The seminary is slowly regaining its prewar enrollment level of more than 
100 seminarians, drawn from across the Middle East and North Africa.  The 
classrooms are no longer spontaneously converted into makeshift hospitals 
or worship centers for bombed-out congregations.  The school's bomb shelter 
sits unused. 
 
    "There are lots of stresses," said Weir.  "Lebanon was a middle-class 
country before the war.  But jobs are hard to find.  There's been a rash of 
building.  And there's a rich superclass [able to afford] ostentatious 
spending.  What's left of the middle class is hard-pressed to make ends 
meet.
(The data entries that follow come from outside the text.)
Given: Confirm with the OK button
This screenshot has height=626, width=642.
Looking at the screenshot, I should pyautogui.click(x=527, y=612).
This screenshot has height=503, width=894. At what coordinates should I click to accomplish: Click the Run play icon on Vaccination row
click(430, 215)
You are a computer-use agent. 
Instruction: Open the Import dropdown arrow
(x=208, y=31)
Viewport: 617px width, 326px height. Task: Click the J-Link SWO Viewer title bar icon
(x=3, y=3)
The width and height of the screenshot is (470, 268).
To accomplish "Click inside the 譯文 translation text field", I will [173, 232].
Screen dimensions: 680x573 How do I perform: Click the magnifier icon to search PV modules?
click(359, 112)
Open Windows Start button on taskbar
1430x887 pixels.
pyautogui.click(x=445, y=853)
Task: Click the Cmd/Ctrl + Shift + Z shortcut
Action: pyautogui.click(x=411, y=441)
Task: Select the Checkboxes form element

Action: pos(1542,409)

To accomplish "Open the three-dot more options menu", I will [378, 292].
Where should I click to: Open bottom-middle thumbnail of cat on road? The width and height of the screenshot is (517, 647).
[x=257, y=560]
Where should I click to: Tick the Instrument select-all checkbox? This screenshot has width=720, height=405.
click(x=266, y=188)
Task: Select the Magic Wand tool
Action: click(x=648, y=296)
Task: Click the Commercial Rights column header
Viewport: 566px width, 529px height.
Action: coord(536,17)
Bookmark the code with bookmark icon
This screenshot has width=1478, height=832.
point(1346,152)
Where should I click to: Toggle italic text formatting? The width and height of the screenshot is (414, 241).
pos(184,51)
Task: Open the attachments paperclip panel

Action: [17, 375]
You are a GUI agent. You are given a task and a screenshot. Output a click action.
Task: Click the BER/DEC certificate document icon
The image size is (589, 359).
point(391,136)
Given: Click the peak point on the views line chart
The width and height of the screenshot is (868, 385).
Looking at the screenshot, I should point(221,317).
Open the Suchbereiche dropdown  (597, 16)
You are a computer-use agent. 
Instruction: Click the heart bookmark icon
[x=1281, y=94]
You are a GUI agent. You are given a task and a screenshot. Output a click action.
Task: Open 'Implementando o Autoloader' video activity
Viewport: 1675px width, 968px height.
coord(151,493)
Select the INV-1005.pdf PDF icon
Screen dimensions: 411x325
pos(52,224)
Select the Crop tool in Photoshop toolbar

They are scratching just to survive." 
 
    But what has not changed, according to Weir, is the closeness within 
the Arab Christian community that was home to him for so long. 
 
     "We found people expressing great emotion ... that I was fine, that I 
was able to return.  They'd say to us, `You know you're back home where you 
belong.  You ought to stay here.'  There was also compassion for my 16 
months of captivity and the distress that caused the family. But almost no 
Lebanese family has been untouched by that shadow.  Every family 
experienced some loss, many [have] great losses - death, separation from 
family [since some have left the country to find work]," said Weir. "And 
that shadow is still there." 
 
    In his commencement remarks, Weir told his listeners that "waiting on 
God" is an aspect of ministry - something he learned about in his tense 16 
months as a hostage.  "It is not," he said, "just passivity.  It is 
actively trying to exercise faith."  Reflecting on those comments, Sahiouny 
told the Presbyterian News Service that listeners could tell that "this 
person - though he ... [was] badly treated for over one year - remembered 
this part of the world." 
 
    Remembering is something both Weirs do - for both are working to raise 
financial and prayer support for NEST from the U.S.  When asked about how 
at home he felt after all the years away, Weir said, "In one sense, a great 
deal has happened in the years between [my release and now].  We've taught 
at San Francisco Theological Seminary.  We've done a lot.  But on the other 
hand, as I returned and stood under the banyan tree where I was released, 
it all seemed very near in some ways. ... 
 
    "It really was a homecoming," he said, "in a very humbling and 
delightful way." 
    Several of the other former hostages have visited Lebanon again, 
including Anderson and Sutherland. 
 
    While in Beirut, the Weirs packed up mission documents stored in the 
NEST basement - some dating back to the early 1800s - for shipment to the 
Presbyterian Historical Society in Philadelphia.